Within Cuba, you know, you could see the church as still providing sort of a safe space. And of course there’s activities by Caritas and sort of basic services that the church provides. And people that are believers, not only Catholics but Protestants, Pentecostals, Evangelicals, Jews, have now the right legally to be members of the party, and religious practice by and large in Cuba—and I should not leave out Santaria—is quite common and accepted, and the church as an institution, as well.
Now, there’s been a lot of tensions, I’m sure you’ve followed it more closely, ups and downs since the pope’s visit in terms of the church on the island, but by and large I think that it’s an institution that is respected and that has a modus vivendi with the state there and with the people.
SCHMEMANN: Okay, next question, please.
OPERATOR: Okay. Our next question comes from Letta Tayler.
QUESTIONER: Hi. Thanks for taking my call.
What do you make of the Negroponte announcement of the Cuba-Venezuela intelligence—I think they call it a mission monitor or something like that? And is it possible that in a transition era, that Cuba could become sort of some sort of proxy battleground, hopefully not in the real sense, but in the political sense, between Washington and Caracas?
SWEIG: Hi, Letta. Well, let’s see, creating that mission to collect and analyze and stay on top of intelligence in Venezuela and Cuba and linking them together, you know, it has some domestic political resonance because—and this might sound somewhat cynical, but the Cuban exile and the Venezuelan exile communities are in touch with one another and are simpatico in a sense that they see the Chavez-Castro relationship as threatening in different ways, but ways that are linked.
On another element, you know, it is the case that the United States has very poor intelligence about Cuba, and its intelligence about Venezuela is getting worse and worse. So I think there’s an assumption underlying it that the Venezuelan and Cuban intelligence services themselves are increasingly linked and that the United States needs to see and think about the two countries’ strategic relationship more sort of systematically. Is that correct, is it incorrect is another question, but I think that’s where the drive to do this comes from.

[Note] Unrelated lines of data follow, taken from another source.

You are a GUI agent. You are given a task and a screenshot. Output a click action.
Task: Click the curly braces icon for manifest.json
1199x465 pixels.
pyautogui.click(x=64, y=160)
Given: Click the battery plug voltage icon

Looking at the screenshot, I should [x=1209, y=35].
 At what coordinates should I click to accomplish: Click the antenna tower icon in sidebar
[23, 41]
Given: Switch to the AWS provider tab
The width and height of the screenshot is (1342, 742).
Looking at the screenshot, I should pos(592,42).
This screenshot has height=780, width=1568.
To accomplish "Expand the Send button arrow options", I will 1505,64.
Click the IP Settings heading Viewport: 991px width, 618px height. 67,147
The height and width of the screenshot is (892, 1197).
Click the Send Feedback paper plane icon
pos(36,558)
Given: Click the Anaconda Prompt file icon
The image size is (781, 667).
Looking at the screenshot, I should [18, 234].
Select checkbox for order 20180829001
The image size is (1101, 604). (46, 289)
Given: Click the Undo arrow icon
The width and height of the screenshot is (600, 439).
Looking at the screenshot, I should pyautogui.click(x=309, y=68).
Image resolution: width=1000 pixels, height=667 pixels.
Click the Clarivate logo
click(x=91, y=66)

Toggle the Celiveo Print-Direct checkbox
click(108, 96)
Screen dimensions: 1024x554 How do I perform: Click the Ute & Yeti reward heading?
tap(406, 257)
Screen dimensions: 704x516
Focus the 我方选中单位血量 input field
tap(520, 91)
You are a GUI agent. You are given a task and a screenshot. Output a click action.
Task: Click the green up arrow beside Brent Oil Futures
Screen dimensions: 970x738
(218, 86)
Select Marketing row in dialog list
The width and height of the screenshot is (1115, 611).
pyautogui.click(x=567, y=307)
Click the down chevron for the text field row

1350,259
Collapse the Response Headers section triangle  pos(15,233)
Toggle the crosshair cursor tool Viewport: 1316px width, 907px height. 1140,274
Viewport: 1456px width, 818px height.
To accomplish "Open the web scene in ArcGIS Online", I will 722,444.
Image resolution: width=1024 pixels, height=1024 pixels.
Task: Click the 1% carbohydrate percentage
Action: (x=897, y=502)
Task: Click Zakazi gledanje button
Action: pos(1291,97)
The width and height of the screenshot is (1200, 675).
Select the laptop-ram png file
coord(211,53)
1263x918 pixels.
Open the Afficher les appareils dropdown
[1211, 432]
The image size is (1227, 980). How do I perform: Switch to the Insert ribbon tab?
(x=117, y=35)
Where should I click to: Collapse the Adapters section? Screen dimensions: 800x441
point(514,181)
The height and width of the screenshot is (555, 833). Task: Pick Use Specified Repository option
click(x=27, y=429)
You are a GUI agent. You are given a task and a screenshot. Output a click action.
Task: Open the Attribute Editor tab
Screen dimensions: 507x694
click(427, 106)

And to your other question, I would say that not only is Cuba seen as sort of—maybe an obstacle toward the United States and Venezuela or the United States seeing Venezuela evolve in a way that the United States would like it to, but the opposite is the case too. Venezuela is seen by the U.S. as an obstacle to Cuba changing and evolving into kind of a market political democracy the way the United States would like. Cuba now receives a great deal of material support from Venezuela. They have all kinds of, you know, ideological and other sorts of institutional ties, and so to the extent that Venezuela continues to benefit from lots of oil prices and from a lot of freedom of speech, Cuba can sort of benefit from that as well.
I’m not so sure that Cuba sees its survival as dependent upon Venezuela, because I think Cuba’s much more—the Cuban regime is—sees itself as having survived for so many years and having the capacity to do so with or without Chavez or Venezuela.
SCHMEMANN: What do Venezuela and Chavez get out of the relationship? Is it purely a symbolic friendship?
SWEIG: Well, it’s more than symbolic because, you know, Chavez has sort of posited himself as carrying the mantle of Fidel Castro’s revolution or revolutionary approach of his anti-imperialism of the sort of defiance of the empire, despite all of the contradictions that are—that go with depending upon the American market for 50 percent of his oil exports. But aside from that, it’s symbolic, and it helps Chavez within the region. I believe he thinks it helps him, and of course, to sort of build this Bolivarian dream, which means financing not only cheap oil subsidies but health care and social services within Venezuela and beyond in the Caribbean and Latin America.
Well, he can’t do that without Fidel Castro’s doctors, and so it’s a really great marriage of convenience that helps Chavez promote himself through basic bread and butter issues within his borders and beyond them.
SCHMEMANN: Okay. More on Cuba and Cuba-U.S. relations. We’ll take the next question.
OPERATOR: Our next question comes from Sacha Feinman
QUESTIONER: Hi. Yes, this is Sacha Feinman from Caracas, Venezuela. I’ve got two questions for you.
The first is some analysts have speculated about the relationship between Hugo Chavez and Raul Castro not being the healthiest one, that Hugo and Raul don’t enjoy the same friendship that Hugo and Fidel do. I was wondering if there was actually any truth to that.
And the second one, I was—the second question is, if Chavez sort of relies on the legacy of the Cuban Revolution to give him this legitimacy on the left throughout the world and specifically in Latin America, can we expect him to intervene in any way in the political transition in Cuba after Castro dies? And if so, how?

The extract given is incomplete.